======== PASSAGE TO READ

The potential and benefits of Caribbean tourism have never been greater.
Before I end my remarks I would like to take this regional forum to touch briefly on three areas which are very relevant to achieving sustained and further growth.
Firstly, we must recognize we are a specialised region and very special countries within the region. Our rich history, our culture and our people are our greatest assets which have impacted world acclaim. We should seize upon them, and methodically work with UNESCO for the establishment and preservation of world heritage sites. This would gather international attention and draw the world to our shores for centuries to come.

================
======== DATA

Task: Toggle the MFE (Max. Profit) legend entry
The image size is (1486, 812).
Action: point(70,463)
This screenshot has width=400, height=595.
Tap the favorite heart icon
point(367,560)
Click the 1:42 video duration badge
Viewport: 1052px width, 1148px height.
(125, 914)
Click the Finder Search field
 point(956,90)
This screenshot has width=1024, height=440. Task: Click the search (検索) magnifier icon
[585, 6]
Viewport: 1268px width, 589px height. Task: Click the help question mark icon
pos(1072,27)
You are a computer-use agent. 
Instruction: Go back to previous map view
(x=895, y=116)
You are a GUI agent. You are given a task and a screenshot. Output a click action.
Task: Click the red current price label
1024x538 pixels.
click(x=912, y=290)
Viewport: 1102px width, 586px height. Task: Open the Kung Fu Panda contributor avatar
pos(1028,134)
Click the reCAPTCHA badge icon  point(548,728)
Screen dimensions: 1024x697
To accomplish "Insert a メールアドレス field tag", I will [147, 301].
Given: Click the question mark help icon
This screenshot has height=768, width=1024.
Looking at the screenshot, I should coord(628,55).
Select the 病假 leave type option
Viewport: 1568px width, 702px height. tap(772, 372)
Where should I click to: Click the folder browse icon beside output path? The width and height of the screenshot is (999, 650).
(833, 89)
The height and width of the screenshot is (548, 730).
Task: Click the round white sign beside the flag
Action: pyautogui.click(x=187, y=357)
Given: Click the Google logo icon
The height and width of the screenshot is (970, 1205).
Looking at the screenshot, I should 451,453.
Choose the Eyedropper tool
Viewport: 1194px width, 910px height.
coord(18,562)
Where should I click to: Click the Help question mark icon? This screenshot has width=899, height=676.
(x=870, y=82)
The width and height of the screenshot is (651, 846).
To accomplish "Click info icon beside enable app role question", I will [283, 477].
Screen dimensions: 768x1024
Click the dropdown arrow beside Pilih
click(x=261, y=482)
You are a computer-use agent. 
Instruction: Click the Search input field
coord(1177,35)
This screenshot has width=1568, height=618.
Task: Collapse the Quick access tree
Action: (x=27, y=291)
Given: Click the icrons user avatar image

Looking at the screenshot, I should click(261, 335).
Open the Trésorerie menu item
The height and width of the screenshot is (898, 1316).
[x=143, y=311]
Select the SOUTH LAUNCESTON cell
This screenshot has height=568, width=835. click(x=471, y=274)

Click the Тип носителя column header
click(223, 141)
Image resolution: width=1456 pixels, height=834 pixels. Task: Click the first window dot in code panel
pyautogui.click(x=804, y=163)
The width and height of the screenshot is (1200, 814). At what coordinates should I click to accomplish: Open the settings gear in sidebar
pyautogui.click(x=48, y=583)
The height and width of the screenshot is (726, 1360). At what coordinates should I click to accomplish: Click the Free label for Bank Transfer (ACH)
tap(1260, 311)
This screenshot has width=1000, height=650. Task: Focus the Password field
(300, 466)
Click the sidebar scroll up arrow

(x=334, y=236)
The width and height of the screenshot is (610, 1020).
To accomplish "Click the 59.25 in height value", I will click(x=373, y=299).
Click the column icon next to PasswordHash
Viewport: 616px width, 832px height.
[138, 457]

================

■ **TASKS AND EXERCISES**:
• A. In the remarks on Caribbean tourism, which organization should the region work with on world heritage sites?
• B. Copy the remarks on Caribbean tourism word for word, from "Before I end" to "centuries to come.".
Work only from the remarks on Caribbean tourism.

■ **ANSWER SECTION**:
• A. UNESCO

• B.
Before I end my remarks I would like to take this regional forum to touch briefly on three areas which are very relevant to achieving sustained and further growth.
Firstly, we must recognize we are a specialised region and very special countries within the region. Our rich history, our culture and our people are our greatest assets which have impacted world acclaim. We should seize upon them, and methodically work with UNESCO for the establishment and preservation of world heritage sites. This would gather international attention and draw the world to our shores for centuries to come.